» **Task statement**
Output every record word for word.

** Opening Material supplied block **

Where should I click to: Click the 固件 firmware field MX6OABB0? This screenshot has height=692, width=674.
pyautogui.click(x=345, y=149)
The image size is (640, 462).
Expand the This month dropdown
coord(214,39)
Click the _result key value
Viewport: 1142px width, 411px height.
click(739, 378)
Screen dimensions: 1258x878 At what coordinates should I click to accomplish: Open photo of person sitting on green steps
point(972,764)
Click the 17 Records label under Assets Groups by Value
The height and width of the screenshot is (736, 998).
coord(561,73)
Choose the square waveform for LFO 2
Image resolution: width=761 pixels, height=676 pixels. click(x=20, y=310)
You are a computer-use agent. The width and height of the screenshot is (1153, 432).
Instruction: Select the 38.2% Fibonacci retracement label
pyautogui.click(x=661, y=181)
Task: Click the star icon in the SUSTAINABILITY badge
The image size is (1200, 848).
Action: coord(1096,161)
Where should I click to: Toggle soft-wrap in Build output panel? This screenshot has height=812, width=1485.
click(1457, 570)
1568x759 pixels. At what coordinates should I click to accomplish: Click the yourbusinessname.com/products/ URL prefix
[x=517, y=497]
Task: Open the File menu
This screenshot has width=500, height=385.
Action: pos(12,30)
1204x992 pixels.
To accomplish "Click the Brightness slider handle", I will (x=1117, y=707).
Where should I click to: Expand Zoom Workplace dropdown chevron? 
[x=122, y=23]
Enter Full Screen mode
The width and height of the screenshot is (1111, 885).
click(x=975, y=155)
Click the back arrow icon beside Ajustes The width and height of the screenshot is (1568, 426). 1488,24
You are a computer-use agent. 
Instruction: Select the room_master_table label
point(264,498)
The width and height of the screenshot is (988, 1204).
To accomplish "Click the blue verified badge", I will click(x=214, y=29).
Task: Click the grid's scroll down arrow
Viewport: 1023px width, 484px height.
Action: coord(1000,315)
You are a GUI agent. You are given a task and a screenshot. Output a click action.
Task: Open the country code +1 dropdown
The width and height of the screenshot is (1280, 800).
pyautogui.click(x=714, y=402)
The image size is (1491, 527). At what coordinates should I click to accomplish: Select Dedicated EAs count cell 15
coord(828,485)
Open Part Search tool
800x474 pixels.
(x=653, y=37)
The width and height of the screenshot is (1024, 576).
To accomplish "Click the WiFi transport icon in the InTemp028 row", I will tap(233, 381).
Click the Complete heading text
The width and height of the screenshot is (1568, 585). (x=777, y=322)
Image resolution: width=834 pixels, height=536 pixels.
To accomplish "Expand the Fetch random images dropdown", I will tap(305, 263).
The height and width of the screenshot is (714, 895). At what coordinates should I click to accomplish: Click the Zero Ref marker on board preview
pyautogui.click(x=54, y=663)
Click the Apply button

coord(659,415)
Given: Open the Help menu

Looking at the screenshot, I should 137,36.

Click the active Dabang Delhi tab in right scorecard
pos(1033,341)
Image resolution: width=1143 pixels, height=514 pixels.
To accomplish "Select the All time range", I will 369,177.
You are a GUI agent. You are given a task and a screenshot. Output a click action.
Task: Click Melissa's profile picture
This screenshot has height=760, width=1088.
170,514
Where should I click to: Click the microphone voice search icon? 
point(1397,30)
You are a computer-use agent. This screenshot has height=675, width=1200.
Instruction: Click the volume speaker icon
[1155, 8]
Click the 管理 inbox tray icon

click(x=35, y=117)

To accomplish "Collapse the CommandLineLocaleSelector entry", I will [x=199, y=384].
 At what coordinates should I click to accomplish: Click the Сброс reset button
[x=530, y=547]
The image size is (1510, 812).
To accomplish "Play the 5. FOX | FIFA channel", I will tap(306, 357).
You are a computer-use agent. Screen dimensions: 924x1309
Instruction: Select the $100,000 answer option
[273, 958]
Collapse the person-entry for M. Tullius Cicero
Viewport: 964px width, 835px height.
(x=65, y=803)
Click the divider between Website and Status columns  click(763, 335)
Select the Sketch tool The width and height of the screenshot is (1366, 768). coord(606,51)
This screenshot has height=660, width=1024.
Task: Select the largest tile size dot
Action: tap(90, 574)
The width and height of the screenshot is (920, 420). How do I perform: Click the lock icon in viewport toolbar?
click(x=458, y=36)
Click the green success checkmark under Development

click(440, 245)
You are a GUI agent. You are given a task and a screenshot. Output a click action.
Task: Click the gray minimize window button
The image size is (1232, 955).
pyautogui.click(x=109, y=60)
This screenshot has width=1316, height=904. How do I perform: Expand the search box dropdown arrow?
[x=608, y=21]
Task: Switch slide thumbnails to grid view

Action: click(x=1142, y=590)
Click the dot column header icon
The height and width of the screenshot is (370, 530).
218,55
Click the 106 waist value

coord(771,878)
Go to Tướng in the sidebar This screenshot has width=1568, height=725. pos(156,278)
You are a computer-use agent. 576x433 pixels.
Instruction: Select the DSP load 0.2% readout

** Closing Material supplied block **

» **Answer area**
Where should I click to: Click the 固件 firmware field MX6OABB0? This screenshot has height=692, width=674.
pyautogui.click(x=345, y=149)
The image size is (640, 462).
Expand the This month dropdown
coord(214,39)
Click the _result key value
Viewport: 1142px width, 411px height.
click(739, 378)
Screen dimensions: 1258x878 At what coordinates should I click to accomplish: Open photo of person sitting on green steps
point(972,764)
Click the 17 Records label under Assets Groups by Value
The height and width of the screenshot is (736, 998).
coord(561,73)
Choose the square waveform for LFO 2
Image resolution: width=761 pixels, height=676 pixels. click(x=20, y=310)
You are a computer-use agent. The width and height of the screenshot is (1153, 432).
Instruction: Select the 38.2% Fibonacci retracement label
pyautogui.click(x=661, y=181)
Task: Click the star icon in the SUSTAINABILITY badge
The image size is (1200, 848).
Action: coord(1096,161)
Where should I click to: Toggle soft-wrap in Build output panel? This screenshot has height=812, width=1485.
click(1457, 570)
1568x759 pixels. At what coordinates should I click to accomplish: Click the yourbusinessname.com/products/ URL prefix
[x=517, y=497]
Task: Open the File menu
This screenshot has width=500, height=385.
Action: pos(12,30)
1204x992 pixels.
To accomplish "Click the Brightness slider handle", I will (x=1117, y=707).
Where should I click to: Expand Zoom Workplace dropdown chevron? 
[x=122, y=23]
Enter Full Screen mode
The width and height of the screenshot is (1111, 885).
click(x=975, y=155)
Click the back arrow icon beside Ajustes The width and height of the screenshot is (1568, 426). 1488,24
You are a computer-use agent. 
Instruction: Select the room_master_table label
point(264,498)
The width and height of the screenshot is (988, 1204).
To accomplish "Click the blue verified badge", I will click(x=214, y=29).
Task: Click the grid's scroll down arrow
Viewport: 1023px width, 484px height.
Action: coord(1000,315)
You are a GUI agent. You are given a task and a screenshot. Output a click action.
Task: Open the country code +1 dropdown
The width and height of the screenshot is (1280, 800).
pyautogui.click(x=714, y=402)
The image size is (1491, 527). At what coordinates should I click to accomplish: Select Dedicated EAs count cell 15
coord(828,485)
Open Part Search tool
800x474 pixels.
(x=653, y=37)
The width and height of the screenshot is (1024, 576).
To accomplish "Click the WiFi transport icon in the InTemp028 row", I will tap(233, 381).
Click the Complete heading text
The width and height of the screenshot is (1568, 585). (x=777, y=322)
Image resolution: width=834 pixels, height=536 pixels.
To accomplish "Expand the Fetch random images dropdown", I will tap(305, 263).
The height and width of the screenshot is (714, 895). At what coordinates should I click to accomplish: Click the Zero Ref marker on board preview
pyautogui.click(x=54, y=663)
Click the Apply button

coord(659,415)
Given: Open the Help menu

Looking at the screenshot, I should 137,36.

Click the active Dabang Delhi tab in right scorecard
pos(1033,341)
Image resolution: width=1143 pixels, height=514 pixels.
To accomplish "Select the All time range", I will 369,177.
You are a GUI agent. You are given a task and a screenshot. Output a click action.
Task: Click Melissa's profile picture
This screenshot has height=760, width=1088.
170,514
Where should I click to: Click the microphone voice search icon? 
point(1397,30)
You are a computer-use agent. This screenshot has height=675, width=1200.
Instruction: Click the volume speaker icon
[1155, 8]
Click the 管理 inbox tray icon

click(x=35, y=117)

To accomplish "Collapse the CommandLineLocaleSelector entry", I will [x=199, y=384].
 At what coordinates should I click to accomplish: Click the Сброс reset button
[x=530, y=547]
The image size is (1510, 812).
To accomplish "Play the 5. FOX | FIFA channel", I will tap(306, 357).
You are a computer-use agent. Screen dimensions: 924x1309
Instruction: Select the $100,000 answer option
[273, 958]
Collapse the person-entry for M. Tullius Cicero
Viewport: 964px width, 835px height.
(x=65, y=803)
Click the divider between Website and Status columns  click(763, 335)
Select the Sketch tool The width and height of the screenshot is (1366, 768). coord(606,51)
This screenshot has height=660, width=1024.
Task: Select the largest tile size dot
Action: tap(90, 574)
The width and height of the screenshot is (920, 420). How do I perform: Click the lock icon in viewport toolbar?
click(x=458, y=36)
Click the green success checkmark under Development

click(440, 245)
You are a GUI agent. You are given a task and a screenshot. Output a click action.
Task: Click the gray minimize window button
The image size is (1232, 955).
pyautogui.click(x=109, y=60)
This screenshot has width=1316, height=904. How do I perform: Expand the search box dropdown arrow?
[x=608, y=21]
Task: Switch slide thumbnails to grid view

Action: click(x=1142, y=590)
Click the dot column header icon
The height and width of the screenshot is (370, 530).
218,55
Click the 106 waist value

coord(771,878)
Go to Tướng in the sidebar This screenshot has width=1568, height=725. pos(156,278)
You are a computer-use agent. 576x433 pixels.
Instruction: Select the DSP load 0.2% readout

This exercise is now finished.